*** DATA TO EXAMINE ***

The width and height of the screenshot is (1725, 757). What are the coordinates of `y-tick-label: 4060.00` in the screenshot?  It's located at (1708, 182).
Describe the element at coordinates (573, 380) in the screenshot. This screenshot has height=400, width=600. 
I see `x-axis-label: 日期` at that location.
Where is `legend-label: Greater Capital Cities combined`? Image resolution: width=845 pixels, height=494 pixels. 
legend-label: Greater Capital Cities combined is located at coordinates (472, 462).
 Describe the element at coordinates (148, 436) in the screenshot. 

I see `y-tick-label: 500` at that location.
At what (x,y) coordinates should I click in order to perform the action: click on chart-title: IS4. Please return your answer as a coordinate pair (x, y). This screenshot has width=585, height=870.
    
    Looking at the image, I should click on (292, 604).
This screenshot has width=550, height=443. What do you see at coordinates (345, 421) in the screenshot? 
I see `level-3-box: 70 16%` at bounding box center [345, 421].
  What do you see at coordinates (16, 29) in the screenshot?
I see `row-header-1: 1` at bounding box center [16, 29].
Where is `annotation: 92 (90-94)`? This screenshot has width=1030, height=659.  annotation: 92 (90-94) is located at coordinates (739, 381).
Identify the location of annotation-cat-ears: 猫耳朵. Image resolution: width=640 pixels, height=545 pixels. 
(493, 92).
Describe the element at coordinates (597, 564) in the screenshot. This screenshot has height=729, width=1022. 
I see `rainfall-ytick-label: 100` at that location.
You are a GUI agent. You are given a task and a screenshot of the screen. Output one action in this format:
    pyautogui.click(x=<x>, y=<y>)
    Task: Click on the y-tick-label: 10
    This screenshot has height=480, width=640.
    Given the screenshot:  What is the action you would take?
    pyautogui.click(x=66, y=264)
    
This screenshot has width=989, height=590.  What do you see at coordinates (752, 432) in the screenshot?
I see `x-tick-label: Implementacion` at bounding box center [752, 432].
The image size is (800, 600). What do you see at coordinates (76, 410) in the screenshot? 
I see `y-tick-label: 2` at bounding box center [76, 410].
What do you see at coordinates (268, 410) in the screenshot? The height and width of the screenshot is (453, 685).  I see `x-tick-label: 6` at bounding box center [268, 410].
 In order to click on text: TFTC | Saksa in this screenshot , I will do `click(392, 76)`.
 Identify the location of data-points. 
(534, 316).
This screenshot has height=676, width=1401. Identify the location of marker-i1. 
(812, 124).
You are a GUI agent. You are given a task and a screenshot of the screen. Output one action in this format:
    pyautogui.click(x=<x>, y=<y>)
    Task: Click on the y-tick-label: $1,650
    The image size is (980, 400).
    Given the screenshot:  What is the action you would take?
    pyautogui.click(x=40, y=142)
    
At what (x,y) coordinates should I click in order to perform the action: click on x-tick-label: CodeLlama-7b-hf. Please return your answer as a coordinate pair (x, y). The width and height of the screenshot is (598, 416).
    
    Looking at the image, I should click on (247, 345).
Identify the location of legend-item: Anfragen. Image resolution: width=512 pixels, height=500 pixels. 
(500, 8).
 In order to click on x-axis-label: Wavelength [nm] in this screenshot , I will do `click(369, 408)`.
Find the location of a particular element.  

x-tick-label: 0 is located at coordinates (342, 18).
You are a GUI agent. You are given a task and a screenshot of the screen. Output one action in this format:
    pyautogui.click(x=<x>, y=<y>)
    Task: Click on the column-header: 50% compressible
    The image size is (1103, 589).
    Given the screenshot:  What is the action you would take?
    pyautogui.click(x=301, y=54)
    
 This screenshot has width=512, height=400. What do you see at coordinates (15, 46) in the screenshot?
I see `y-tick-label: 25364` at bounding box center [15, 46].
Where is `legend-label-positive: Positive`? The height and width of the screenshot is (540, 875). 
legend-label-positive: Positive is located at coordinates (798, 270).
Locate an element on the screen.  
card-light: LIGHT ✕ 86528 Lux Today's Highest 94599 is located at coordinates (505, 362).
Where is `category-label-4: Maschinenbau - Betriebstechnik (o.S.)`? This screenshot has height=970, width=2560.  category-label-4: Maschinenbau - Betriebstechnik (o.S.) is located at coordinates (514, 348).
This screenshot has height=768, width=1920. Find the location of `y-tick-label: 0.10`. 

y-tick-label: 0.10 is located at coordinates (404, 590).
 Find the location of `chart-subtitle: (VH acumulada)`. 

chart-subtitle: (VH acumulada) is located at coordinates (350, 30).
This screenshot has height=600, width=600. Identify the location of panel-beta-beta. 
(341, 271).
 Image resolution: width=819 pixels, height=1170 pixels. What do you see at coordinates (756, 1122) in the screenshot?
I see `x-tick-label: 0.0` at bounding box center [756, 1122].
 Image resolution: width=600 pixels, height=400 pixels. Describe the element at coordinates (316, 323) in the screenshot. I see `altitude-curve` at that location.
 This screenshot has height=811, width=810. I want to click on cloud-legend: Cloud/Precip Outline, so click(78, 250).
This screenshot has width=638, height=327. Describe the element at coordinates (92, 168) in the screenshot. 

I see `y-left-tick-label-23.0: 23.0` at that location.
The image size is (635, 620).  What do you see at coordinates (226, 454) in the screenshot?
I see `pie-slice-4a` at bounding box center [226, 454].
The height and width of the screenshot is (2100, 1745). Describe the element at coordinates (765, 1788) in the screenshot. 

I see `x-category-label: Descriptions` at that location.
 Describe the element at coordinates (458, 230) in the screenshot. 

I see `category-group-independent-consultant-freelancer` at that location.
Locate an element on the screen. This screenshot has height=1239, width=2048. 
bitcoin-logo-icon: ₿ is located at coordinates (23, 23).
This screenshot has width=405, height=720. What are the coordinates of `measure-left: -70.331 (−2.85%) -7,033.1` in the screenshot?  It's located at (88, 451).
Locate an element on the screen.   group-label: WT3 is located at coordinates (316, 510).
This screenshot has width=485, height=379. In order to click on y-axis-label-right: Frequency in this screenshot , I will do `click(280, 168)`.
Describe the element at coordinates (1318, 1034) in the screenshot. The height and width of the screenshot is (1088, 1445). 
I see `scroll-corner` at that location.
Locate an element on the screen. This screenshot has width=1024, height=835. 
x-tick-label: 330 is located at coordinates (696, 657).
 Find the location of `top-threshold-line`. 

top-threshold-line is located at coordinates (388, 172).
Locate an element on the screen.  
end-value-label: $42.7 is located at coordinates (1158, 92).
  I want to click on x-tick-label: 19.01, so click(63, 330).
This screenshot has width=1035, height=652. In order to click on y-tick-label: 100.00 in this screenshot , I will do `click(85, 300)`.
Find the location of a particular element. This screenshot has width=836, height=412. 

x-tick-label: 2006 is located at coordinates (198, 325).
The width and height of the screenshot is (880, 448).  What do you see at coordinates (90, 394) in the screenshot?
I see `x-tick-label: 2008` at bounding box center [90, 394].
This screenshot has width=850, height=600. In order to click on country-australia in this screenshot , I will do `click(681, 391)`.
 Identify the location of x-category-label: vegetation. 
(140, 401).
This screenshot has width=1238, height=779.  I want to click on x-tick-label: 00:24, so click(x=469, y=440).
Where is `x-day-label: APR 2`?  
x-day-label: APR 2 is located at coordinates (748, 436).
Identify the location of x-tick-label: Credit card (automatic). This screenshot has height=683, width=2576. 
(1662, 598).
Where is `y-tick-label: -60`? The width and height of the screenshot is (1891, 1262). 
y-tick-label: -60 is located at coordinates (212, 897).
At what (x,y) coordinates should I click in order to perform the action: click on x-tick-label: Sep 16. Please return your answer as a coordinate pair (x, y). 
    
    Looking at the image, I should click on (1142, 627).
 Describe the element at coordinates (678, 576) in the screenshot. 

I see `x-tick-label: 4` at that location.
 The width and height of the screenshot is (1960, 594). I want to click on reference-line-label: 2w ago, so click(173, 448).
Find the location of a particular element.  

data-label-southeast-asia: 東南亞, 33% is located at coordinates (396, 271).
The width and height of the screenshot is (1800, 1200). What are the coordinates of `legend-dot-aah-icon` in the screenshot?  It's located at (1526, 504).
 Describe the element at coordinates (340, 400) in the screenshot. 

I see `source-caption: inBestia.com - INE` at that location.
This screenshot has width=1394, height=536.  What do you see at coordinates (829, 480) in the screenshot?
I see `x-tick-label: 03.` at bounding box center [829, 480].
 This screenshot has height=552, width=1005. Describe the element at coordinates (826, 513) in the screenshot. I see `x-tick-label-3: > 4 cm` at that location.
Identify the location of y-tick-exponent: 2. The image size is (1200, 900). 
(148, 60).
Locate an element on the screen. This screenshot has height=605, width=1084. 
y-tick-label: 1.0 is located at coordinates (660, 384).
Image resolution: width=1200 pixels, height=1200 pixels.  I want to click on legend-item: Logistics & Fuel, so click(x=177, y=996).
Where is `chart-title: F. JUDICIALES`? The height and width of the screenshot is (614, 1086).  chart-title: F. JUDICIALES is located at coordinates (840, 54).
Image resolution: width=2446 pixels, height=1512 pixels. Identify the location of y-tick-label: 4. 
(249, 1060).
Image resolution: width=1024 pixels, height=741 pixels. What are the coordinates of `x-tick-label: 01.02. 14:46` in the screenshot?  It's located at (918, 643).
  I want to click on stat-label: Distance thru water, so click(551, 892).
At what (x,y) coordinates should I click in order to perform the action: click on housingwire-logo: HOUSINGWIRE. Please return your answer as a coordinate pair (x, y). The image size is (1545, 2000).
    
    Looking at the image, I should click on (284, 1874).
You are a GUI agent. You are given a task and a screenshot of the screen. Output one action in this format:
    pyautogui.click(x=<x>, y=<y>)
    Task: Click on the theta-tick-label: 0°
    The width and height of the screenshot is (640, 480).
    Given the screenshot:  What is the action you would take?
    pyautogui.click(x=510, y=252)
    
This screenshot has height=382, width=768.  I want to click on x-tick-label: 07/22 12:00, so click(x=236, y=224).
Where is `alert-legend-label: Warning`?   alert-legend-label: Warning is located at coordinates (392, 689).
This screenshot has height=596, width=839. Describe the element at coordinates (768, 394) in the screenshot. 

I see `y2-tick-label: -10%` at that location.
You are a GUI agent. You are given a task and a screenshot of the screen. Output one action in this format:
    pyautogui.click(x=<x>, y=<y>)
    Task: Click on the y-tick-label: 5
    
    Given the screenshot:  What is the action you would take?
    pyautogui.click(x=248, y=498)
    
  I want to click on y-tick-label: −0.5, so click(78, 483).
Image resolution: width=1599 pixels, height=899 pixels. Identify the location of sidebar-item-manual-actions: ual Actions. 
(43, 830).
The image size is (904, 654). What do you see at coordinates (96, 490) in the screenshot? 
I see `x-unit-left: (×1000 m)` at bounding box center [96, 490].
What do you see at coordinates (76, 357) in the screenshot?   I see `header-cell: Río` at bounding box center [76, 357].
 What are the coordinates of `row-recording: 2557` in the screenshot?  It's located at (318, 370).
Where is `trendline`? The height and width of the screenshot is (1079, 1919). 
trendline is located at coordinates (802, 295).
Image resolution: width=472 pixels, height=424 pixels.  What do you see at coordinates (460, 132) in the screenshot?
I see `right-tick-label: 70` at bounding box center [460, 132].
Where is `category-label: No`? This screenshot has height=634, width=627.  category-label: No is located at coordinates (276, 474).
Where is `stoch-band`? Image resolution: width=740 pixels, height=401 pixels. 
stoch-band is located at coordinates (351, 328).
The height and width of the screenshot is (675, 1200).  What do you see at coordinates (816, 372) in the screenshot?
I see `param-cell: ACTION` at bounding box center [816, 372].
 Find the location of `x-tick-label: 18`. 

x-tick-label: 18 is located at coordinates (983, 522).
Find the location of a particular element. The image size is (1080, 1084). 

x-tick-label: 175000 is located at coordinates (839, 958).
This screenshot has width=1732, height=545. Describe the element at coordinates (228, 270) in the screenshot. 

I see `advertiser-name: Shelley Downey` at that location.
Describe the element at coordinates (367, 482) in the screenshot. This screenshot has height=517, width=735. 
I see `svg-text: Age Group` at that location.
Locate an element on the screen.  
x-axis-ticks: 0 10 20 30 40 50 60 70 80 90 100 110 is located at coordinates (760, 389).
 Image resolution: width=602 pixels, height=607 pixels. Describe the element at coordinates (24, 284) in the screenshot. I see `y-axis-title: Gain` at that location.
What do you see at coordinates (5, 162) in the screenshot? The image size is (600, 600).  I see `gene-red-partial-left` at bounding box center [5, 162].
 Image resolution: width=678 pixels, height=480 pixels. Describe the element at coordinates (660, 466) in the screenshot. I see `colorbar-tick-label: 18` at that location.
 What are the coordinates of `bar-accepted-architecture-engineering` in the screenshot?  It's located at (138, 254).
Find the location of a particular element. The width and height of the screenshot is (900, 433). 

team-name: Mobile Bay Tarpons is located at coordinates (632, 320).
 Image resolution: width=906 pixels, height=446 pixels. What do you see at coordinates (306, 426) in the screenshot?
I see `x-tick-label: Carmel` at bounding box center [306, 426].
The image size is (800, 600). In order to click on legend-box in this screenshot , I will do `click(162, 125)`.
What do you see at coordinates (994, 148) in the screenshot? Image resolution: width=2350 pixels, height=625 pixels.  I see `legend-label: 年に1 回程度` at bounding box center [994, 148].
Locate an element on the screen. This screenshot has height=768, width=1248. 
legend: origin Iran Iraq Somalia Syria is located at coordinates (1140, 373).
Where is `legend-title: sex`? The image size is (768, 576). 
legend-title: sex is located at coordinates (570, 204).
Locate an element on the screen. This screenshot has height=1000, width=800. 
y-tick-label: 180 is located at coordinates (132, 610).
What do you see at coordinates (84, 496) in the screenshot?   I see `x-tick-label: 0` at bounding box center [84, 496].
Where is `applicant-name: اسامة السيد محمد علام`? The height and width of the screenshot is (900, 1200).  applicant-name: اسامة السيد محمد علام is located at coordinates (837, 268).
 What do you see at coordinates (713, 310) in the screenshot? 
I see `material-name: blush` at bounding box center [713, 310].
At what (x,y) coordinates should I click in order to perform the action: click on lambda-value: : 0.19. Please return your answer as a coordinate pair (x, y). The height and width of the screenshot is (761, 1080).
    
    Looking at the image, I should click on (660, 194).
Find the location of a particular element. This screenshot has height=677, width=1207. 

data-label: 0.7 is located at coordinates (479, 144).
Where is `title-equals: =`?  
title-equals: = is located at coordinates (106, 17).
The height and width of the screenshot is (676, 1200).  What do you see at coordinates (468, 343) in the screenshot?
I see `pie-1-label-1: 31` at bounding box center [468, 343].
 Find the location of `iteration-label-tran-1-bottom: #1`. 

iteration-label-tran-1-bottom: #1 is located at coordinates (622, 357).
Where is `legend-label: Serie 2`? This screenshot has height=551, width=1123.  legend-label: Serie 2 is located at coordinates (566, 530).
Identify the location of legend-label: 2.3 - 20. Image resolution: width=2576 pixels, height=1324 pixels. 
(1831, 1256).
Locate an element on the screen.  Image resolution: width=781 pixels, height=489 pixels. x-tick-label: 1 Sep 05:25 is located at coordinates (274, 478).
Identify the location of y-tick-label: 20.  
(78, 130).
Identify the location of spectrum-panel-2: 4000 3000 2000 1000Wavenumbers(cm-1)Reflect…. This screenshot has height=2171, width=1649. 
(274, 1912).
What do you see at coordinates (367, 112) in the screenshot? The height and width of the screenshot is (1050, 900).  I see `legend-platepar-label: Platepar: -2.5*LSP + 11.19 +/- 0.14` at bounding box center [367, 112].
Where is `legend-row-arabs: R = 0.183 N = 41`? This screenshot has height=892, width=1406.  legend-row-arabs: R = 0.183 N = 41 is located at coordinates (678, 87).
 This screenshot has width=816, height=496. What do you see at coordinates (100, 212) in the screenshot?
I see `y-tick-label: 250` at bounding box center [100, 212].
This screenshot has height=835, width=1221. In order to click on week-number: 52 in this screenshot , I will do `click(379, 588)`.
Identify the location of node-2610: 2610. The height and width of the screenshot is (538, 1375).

*** End of DATA TO EXAMINE ***

Starting with the line that contains "Identify the location of legend-item: Anfragen." and continuing through the line that contains "card-light: LIGHT ✕", format those lines of the listing above as a JSON list of strings, one string per line. Leave out blank lines.

[
  "Identify the location of legend-item: Anfragen. Image resolution: width=512 pixels, height=500 pixels. ",
  "(500, 8).",
  " In order to click on x-axis-label: Wavelength [nm] in this screenshot , I will do `click(369, 408)`.",
  "Find the location of a particular element.  ",
  "x-tick-label: 0 is located at coordinates (342, 18).",
  "You are a GUI agent. You are given a task and a screenshot of the screen. Output one action in this format:",
  "    pyautogui.click(x=<x>, y=<y>)",
  "    Task: Click on the column-header: 50% compressible",
  "    The image size is (1103, 589).",
  "    Given the screenshot:  What is the action you would take?",
  "    pyautogui.click(x=301, y=54)",
  " This screenshot has width=512, height=400. What do you see at coordinates (15, 46) in the screenshot?",
  "I see `y-tick-label: 25364` at bounding box center [15, 46].",
  "Where is `legend-label-positive: Positive`? The height and width of the screenshot is (540, 875). ",
  "legend-label-positive: Positive is located at coordinates (798, 270).",
  "Locate an element on the screen.  ",
  "card-light: LIGHT ✕ 86528 Lux Today's Highest 94599 is located at coordinates (505, 362)."
]